**CONSIGNES**.
1. D'après l'extrait sur les épaves du Cap Corse, de quelle époque date le navire dans lequel plusieurs amphores ont été trouvées ?
2. Relevez toutes les profondeurs citées dans l'extrait sur les épaves du Cap Corse.

**EXTRAIT DU TEXTE**.
-------

Les explorations sont réalisées à l'aide de robots, plutôt qu'avec des plongeurs. Reliées par un grand câble au navire du Drassm, les machines peuvent ainsi retransmettre des images en direct des épaves, enfouies à parfois "200, 300 ou 500 mètres de profondeur", poursuit Franca Cibecchini. Des vidéos riches en enseignements : "Dans le cadre de cette mission, nous avons expertisé deux nouveaux sites que nous ne connaissions pas."

Des trésors archéologiques

Les épaves sont étudiées selon "deux points de vue", précise-t-elle. Un point de vue archéologique, d'abord, "pour voir de quel type de site il s'agit, et son époque" : "Nous avons pu déterminer qu'une des deux épaves est celle d'un navire d'époque romaine, où nous avons trouvé plusieurs amphores, l'autre, un navire d'époque contemporaine, où nous voyons notamment les ancres, la vaisselle utilisée à bord..."

Des vestiges du passé qui témoignent du "rôle très important que la Corse, et le Cap Corse en particulier, a eu dans la navigation depuis l'antiquité, jusqu'à l'époque moderne et contemporaine", souligne Franca Cibecchini.

-------

**DONNÉES ENREGISTRÉES**.
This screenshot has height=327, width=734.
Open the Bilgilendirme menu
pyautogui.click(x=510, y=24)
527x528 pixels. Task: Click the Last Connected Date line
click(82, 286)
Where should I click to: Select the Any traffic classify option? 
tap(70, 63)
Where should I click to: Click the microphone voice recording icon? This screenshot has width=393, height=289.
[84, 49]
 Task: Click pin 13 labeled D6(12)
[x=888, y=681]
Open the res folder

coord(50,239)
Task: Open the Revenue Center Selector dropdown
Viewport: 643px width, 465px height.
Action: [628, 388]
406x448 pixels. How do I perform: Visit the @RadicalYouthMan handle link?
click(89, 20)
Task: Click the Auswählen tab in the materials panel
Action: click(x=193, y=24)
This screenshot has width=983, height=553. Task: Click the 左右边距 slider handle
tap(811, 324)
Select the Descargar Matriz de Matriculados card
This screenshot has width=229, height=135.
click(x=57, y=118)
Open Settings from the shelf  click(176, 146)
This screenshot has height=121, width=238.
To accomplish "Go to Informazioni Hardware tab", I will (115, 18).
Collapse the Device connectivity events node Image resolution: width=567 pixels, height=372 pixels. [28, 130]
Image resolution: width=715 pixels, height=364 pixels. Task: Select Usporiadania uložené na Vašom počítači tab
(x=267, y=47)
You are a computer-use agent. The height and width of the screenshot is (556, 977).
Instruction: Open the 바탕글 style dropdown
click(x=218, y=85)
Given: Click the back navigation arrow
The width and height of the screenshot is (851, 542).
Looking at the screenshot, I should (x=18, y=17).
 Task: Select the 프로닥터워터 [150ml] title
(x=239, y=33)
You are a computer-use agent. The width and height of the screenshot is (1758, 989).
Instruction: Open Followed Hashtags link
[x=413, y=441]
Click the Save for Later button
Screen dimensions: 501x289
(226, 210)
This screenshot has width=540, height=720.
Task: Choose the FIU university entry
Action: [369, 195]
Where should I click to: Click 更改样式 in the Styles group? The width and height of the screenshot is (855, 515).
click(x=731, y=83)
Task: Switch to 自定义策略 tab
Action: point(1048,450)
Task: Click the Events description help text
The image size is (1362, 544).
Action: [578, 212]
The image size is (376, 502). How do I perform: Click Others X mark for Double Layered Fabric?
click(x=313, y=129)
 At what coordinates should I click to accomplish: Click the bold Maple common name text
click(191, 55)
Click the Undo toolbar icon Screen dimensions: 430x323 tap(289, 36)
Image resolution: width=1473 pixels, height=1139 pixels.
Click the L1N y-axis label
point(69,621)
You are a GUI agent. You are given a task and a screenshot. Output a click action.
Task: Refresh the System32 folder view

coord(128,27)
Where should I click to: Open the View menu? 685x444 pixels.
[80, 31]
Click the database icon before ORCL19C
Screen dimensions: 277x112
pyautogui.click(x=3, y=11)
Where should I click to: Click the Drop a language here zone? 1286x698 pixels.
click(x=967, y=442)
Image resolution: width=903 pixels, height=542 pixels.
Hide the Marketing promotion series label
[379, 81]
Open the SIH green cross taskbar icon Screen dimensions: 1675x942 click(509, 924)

-------

**CORRIGÉ**.
1. Il date de l'époque romaine.

2. 200 mètres, 300 mètres et 500 mètres.